Need a function that integrates the dante voltages over time and solves the cubic spline for the time-integrated spectrum corresponding to the time integrated voltages.

Find and repair bugs in error propagation. 100% error on response function curves currently yields unrealistically small error bars on spectra and radiation temperature unfolds.

Investigate some additional optimizations:

• Parallelize using multiprocessing Python module. Each time step in the streak unfold is independent of the other times steps, so this would be embarrassingly parallel.
• Remove the triple for-loop in the unfold in favor of a matrix operation using xarray. Need to be careful about how signal interpolation and error propagation across interpolation is handled here.

Streaked spectra yield 3D info (spectrum vs photon energy vs time), this is currently handled by outputting a tuple of numpy arrays. We could handle it better by placing the data into an xarray dataArray.
--------------------
Directions for this task:
Update the development notes, starting at "Investigate some additional" and stopping after "an xarray dataArray.", so that "multiprocessing" becomes "joblib". The data on this page isn't needed.

Raw data:
--------------------
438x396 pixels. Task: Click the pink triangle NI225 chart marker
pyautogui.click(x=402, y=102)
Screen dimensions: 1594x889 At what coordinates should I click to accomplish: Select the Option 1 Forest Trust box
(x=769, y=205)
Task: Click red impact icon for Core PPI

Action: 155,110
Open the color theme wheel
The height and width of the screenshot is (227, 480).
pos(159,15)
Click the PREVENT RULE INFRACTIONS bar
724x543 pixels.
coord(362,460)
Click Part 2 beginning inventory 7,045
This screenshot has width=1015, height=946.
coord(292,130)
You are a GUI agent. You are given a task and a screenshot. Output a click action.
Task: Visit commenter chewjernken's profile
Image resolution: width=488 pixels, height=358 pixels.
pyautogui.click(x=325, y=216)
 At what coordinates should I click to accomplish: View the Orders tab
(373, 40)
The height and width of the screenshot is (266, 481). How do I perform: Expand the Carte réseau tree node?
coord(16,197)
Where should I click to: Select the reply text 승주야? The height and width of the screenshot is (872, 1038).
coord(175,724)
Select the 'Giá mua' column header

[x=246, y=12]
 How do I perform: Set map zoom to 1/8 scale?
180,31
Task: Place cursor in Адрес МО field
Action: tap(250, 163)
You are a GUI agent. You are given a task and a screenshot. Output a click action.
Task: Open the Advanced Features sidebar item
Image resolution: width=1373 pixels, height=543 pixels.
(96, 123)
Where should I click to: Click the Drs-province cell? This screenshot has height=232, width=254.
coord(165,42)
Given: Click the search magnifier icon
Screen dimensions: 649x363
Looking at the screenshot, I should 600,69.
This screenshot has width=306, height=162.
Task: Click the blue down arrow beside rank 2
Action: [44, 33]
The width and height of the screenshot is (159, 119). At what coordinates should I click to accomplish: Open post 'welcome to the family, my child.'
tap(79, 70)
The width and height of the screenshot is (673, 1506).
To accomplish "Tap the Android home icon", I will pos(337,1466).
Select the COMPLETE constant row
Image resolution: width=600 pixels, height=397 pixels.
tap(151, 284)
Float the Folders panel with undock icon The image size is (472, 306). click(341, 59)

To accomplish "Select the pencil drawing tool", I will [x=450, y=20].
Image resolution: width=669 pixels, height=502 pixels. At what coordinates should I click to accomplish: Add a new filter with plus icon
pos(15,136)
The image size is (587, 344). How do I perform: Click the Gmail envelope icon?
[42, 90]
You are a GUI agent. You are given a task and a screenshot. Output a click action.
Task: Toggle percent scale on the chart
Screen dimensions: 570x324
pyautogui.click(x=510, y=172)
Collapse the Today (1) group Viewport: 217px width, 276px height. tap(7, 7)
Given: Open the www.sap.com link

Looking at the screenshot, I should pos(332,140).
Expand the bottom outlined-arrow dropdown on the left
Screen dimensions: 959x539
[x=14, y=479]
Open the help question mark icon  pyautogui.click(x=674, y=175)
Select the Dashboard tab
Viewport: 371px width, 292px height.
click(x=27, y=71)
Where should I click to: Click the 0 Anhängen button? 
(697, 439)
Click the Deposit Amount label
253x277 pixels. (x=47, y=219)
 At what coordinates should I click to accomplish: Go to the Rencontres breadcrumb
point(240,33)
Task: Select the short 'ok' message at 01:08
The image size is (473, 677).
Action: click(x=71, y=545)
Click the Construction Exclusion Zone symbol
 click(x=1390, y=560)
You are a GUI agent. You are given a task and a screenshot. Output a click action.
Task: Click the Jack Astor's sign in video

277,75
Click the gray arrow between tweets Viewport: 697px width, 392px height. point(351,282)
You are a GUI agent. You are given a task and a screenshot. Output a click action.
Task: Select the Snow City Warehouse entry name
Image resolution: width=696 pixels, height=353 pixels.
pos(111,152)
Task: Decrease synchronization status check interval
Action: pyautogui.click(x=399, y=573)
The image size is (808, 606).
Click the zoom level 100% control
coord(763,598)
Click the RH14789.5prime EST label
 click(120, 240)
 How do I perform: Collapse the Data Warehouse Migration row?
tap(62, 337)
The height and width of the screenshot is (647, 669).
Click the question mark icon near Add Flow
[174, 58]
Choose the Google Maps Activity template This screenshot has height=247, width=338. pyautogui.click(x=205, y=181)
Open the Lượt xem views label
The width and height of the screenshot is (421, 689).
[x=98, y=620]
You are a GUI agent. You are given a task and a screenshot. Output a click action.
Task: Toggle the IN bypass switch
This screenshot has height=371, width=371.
--------------------
Task response:
Investigate some additional optimizations:

• Parallelize using joblib Python module. Each time step in the streak unfold is independent of the other times steps, so this would be embarrassingly parallel.
• Remove the triple for-loop in the unfold in favor of a matrix operation using xarray. Need to be careful about how signal interpolation and error propagation across interpolation is handled here.

Streaked spectra yield 3D info (spectrum vs photon energy vs time), this is currently handled by outputting a tuple of numpy arrays. We could handle it better by placing the data into an xarray dataArray.